日経新聞が1月中旬、東大を除く全国22大学の学長にアンケートを実施したところ、回答した18校のうち9割近い16校が秋入学に前向きな姿勢を示した。慶応大と東工大、立命館大、関西大の4校はすでに「検討中」としている。
秋入学への流れが一気に加速しそうな様相だ。
東大が秋入学にこだわる理由はどこにあるのか。
教育評論家の「尾木ママ」こと尾木直樹氏は、オネエ言葉に怒気をこめて、日本の大学が抱えてきた問題点を指摘する。「世界中で4月入学の国はインドなどたった7カ国しかないんですよ!
だから、日本の優秀な学生は海外に留学しづらく、人材育成が進まなかったんです。逆に、海外の学生も日本の大学に来づらい状況だった。一方で中国や韓国は海外留学生が増え続けている。
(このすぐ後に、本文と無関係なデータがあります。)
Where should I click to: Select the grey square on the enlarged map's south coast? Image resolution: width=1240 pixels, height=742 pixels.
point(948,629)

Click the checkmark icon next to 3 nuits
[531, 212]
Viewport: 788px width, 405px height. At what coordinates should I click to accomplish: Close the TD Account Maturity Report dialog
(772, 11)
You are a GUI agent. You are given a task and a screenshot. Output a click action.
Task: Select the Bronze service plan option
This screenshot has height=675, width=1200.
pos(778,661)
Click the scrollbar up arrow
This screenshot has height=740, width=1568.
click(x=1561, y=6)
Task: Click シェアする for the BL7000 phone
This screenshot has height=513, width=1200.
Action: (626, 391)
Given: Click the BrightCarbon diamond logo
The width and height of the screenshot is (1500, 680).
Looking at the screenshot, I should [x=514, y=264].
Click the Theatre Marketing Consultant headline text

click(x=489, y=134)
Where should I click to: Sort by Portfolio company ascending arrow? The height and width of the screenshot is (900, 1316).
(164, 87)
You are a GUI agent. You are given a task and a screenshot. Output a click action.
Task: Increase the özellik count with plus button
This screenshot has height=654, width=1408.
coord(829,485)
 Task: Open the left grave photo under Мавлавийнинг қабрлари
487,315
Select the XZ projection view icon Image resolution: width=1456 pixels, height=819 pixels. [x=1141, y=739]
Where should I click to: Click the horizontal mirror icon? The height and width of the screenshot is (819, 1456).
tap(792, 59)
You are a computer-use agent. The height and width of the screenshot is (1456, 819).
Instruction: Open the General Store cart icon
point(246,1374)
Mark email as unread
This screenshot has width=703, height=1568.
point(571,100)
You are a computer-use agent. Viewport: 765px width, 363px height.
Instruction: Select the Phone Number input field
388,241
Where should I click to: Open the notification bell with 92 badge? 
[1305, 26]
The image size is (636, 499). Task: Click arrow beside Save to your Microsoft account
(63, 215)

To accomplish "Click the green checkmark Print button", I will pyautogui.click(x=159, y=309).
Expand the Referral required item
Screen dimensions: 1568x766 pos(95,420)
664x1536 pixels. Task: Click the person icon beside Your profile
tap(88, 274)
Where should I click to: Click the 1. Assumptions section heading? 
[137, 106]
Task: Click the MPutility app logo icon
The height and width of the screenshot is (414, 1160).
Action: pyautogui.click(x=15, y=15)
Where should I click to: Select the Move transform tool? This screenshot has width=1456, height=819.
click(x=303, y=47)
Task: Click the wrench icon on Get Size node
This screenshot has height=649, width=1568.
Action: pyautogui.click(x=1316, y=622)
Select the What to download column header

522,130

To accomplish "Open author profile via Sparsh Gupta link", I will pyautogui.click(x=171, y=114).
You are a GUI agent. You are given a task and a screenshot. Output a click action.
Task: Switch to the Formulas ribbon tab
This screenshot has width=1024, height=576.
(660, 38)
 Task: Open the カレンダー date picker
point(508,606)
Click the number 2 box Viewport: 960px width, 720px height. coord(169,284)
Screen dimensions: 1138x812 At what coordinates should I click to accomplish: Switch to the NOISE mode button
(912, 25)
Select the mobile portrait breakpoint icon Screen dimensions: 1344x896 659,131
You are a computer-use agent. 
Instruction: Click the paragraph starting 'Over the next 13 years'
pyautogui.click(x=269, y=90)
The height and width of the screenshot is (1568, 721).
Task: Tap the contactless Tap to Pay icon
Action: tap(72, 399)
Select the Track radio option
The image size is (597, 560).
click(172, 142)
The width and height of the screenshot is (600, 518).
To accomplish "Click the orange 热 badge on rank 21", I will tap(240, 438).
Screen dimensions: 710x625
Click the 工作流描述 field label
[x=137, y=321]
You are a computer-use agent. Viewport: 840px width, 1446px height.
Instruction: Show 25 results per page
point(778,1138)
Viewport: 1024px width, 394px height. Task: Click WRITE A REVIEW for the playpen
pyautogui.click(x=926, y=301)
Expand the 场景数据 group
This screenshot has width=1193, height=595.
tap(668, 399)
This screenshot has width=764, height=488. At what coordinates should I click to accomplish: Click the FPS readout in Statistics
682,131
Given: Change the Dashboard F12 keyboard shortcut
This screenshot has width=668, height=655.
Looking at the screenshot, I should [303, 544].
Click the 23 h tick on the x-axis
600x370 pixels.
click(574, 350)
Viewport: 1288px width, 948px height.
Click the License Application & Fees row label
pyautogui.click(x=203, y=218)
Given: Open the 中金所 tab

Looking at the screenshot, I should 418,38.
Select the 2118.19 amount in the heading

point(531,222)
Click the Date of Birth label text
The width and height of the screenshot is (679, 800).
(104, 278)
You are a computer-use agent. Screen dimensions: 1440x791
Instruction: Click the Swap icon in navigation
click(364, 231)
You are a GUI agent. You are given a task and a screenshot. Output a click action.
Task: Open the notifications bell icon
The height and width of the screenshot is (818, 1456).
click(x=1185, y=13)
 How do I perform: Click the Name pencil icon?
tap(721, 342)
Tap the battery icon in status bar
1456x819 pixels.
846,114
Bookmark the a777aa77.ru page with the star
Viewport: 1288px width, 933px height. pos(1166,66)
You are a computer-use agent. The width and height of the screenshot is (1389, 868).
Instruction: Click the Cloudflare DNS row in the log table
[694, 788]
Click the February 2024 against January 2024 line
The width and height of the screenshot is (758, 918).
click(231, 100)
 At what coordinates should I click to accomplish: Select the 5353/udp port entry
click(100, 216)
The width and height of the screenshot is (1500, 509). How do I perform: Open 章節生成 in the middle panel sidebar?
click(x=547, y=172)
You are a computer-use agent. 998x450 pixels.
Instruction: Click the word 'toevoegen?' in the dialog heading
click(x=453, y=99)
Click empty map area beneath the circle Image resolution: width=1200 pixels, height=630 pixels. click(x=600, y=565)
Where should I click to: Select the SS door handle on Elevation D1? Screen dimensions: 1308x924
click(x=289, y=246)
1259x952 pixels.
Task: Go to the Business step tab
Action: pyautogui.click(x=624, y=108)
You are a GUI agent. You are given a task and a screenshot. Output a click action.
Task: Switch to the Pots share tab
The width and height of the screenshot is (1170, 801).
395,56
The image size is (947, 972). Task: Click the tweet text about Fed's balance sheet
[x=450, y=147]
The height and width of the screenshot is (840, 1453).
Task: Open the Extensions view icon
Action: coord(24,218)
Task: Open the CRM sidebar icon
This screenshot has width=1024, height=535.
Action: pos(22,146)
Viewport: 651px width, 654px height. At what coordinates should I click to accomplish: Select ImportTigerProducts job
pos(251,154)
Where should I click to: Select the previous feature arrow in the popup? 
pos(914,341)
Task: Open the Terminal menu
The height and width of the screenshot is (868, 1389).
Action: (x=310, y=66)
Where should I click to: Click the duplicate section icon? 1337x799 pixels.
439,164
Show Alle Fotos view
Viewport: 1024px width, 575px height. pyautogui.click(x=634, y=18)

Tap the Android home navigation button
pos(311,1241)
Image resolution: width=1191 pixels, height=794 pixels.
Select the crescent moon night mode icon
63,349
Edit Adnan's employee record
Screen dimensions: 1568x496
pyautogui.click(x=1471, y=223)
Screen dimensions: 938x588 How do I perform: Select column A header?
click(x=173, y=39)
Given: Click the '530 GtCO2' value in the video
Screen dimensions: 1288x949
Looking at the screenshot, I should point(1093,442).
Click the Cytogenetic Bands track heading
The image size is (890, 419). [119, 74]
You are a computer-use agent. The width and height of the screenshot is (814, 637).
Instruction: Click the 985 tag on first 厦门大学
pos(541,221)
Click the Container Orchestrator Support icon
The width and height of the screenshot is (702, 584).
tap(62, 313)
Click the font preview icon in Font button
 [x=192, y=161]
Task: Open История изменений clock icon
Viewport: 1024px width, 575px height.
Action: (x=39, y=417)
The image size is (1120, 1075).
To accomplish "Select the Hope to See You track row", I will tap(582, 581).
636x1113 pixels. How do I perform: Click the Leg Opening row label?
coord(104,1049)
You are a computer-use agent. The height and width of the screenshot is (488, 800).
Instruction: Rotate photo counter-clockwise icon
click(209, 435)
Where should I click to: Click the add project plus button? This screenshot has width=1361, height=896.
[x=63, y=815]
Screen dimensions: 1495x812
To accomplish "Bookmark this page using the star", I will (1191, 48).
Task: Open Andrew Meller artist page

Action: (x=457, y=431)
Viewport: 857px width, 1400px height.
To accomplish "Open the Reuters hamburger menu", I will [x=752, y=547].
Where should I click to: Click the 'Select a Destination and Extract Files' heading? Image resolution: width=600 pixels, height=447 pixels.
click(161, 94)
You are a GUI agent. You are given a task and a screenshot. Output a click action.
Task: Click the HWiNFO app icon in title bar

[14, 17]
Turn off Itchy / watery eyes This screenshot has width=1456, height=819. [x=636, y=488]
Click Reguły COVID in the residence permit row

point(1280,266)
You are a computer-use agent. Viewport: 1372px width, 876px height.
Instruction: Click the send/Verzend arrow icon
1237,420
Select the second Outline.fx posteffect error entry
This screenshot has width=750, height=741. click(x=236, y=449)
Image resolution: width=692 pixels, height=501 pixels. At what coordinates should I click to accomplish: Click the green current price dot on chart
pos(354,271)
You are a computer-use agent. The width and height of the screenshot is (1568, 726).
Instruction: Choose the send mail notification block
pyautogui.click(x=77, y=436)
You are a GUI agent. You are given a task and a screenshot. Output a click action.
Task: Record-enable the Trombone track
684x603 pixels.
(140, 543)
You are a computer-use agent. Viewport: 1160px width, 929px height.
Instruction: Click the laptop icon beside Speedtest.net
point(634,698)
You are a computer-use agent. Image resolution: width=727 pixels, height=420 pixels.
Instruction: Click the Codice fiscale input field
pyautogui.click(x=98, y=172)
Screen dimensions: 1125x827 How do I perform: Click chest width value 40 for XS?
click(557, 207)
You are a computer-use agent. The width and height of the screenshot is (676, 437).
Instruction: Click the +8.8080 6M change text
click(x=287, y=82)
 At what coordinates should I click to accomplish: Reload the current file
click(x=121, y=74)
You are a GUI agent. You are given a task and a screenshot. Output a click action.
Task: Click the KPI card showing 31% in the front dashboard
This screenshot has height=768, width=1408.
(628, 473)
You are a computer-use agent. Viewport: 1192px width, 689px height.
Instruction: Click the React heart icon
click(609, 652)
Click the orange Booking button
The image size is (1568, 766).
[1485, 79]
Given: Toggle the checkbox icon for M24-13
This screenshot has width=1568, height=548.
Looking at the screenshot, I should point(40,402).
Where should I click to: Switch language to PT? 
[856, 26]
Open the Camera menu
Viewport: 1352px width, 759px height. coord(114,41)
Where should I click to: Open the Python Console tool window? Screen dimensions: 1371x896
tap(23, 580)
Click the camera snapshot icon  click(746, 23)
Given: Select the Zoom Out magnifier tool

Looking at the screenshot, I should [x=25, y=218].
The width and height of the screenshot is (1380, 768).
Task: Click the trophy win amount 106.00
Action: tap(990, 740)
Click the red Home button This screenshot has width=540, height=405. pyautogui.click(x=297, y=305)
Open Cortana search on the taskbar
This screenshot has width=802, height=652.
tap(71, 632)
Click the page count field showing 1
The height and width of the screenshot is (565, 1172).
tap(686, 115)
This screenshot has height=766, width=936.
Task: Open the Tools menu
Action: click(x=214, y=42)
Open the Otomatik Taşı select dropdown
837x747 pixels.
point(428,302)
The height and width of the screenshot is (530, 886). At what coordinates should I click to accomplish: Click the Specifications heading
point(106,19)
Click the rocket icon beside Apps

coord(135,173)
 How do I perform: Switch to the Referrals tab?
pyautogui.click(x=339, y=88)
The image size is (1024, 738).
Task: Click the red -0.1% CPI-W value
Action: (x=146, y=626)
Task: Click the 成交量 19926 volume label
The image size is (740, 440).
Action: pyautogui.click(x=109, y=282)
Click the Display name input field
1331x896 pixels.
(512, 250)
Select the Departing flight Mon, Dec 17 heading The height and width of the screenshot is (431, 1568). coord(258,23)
人材登用のグローバル化が進むなか、日本は『鎖国教育』を続けたせいで、世界から取り残されているんです。秋入学は必然で、5年後の実現でも、私は遅すぎると思っていますよ」
そもそも日本の大学は、1872年に学校制度の法令ができてから、ずっと9月入学だった。ところが、1921年に会計年度に合わせる形で、便宜的に4月入学となった。以来、すでに90年がたっている。
現状では、通っている大学が単位互換制度などの特例を設けていない限り、海外留学すると卒業が1年遅れてしまう。
昨年5月の東大の学内調査によると、学部学生1万4千人のうち、海外への留学生はたったの53人。不況の影響があるとはいえ、卒業の遅れというリスクが、学生の留学意欲をそぐ大きな要因になっていることは否めない。